[Given records — start]

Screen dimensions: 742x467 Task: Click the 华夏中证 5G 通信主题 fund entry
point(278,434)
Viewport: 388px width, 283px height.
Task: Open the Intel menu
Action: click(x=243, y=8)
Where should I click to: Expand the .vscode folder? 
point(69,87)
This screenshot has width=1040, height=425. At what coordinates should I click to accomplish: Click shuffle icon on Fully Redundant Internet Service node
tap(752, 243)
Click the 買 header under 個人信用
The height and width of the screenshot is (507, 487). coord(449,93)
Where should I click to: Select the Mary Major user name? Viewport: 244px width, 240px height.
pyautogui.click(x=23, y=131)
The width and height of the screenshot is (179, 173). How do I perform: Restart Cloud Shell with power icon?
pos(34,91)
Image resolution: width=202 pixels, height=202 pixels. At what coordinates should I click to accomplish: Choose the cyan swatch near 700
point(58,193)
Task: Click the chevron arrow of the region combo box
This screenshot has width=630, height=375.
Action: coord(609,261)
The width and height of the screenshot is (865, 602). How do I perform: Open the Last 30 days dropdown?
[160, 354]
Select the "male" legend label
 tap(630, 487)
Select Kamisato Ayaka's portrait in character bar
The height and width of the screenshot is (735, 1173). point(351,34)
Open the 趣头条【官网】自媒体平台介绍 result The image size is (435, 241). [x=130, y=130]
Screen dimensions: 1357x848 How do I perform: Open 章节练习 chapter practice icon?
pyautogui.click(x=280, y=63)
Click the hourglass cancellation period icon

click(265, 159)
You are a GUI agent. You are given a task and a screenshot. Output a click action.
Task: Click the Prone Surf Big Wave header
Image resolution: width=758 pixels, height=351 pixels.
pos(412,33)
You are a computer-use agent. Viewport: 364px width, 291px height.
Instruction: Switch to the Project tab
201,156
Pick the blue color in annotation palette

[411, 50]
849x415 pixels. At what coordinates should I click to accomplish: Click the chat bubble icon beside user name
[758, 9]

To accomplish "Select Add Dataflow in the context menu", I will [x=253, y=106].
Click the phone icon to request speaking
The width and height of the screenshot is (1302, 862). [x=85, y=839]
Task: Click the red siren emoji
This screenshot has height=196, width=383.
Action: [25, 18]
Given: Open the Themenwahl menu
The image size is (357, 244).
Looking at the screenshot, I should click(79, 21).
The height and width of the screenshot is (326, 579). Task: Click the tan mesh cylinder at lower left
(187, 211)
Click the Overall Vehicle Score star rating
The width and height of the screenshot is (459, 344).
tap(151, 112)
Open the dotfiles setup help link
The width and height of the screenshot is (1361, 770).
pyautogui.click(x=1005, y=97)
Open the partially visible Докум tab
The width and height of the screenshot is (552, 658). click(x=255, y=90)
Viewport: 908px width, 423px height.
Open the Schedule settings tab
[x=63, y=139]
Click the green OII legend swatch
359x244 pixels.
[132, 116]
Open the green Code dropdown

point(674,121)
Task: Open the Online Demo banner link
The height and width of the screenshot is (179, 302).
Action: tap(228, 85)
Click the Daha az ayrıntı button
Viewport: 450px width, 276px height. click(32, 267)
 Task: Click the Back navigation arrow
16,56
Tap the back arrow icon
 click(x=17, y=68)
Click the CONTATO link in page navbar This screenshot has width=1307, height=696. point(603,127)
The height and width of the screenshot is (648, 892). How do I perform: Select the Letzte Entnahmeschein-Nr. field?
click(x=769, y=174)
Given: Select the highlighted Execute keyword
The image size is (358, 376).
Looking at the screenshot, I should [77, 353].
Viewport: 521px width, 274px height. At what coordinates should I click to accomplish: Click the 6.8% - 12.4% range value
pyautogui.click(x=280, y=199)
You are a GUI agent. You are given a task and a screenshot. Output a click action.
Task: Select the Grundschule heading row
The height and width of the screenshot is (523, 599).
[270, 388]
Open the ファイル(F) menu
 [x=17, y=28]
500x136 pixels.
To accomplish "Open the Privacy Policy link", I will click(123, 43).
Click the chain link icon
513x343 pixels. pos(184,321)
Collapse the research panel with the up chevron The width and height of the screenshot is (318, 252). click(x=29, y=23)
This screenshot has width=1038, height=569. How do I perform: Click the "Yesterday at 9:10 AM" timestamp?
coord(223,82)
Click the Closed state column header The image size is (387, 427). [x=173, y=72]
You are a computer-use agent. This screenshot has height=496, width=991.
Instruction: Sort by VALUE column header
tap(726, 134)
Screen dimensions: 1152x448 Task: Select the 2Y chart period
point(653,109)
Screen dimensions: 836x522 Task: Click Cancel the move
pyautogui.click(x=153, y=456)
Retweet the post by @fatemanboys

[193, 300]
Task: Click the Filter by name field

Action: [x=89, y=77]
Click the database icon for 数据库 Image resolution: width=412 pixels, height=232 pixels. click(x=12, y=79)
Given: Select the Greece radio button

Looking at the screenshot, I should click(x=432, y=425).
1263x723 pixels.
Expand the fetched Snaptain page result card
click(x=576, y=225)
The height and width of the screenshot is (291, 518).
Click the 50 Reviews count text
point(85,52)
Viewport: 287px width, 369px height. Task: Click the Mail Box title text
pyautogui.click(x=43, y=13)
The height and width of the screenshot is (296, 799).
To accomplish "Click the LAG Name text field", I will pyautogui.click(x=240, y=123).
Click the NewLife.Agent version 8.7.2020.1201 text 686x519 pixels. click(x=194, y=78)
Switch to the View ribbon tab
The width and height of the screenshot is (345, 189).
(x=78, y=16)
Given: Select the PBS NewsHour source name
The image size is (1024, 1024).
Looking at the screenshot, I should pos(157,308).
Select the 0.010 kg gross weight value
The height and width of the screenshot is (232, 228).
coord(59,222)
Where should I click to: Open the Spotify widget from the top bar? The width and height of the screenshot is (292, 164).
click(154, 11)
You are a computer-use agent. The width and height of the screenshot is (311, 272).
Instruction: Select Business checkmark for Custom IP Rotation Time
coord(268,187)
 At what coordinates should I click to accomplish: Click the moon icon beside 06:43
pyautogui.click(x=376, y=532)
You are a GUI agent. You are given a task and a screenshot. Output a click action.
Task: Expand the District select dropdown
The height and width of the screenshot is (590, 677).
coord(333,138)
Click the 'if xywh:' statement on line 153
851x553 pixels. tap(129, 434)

[Given records — finish]

Work to be completed >>
Of all the entries above, how many lines contain "will"? Give the number alone.

Exercise response >>
3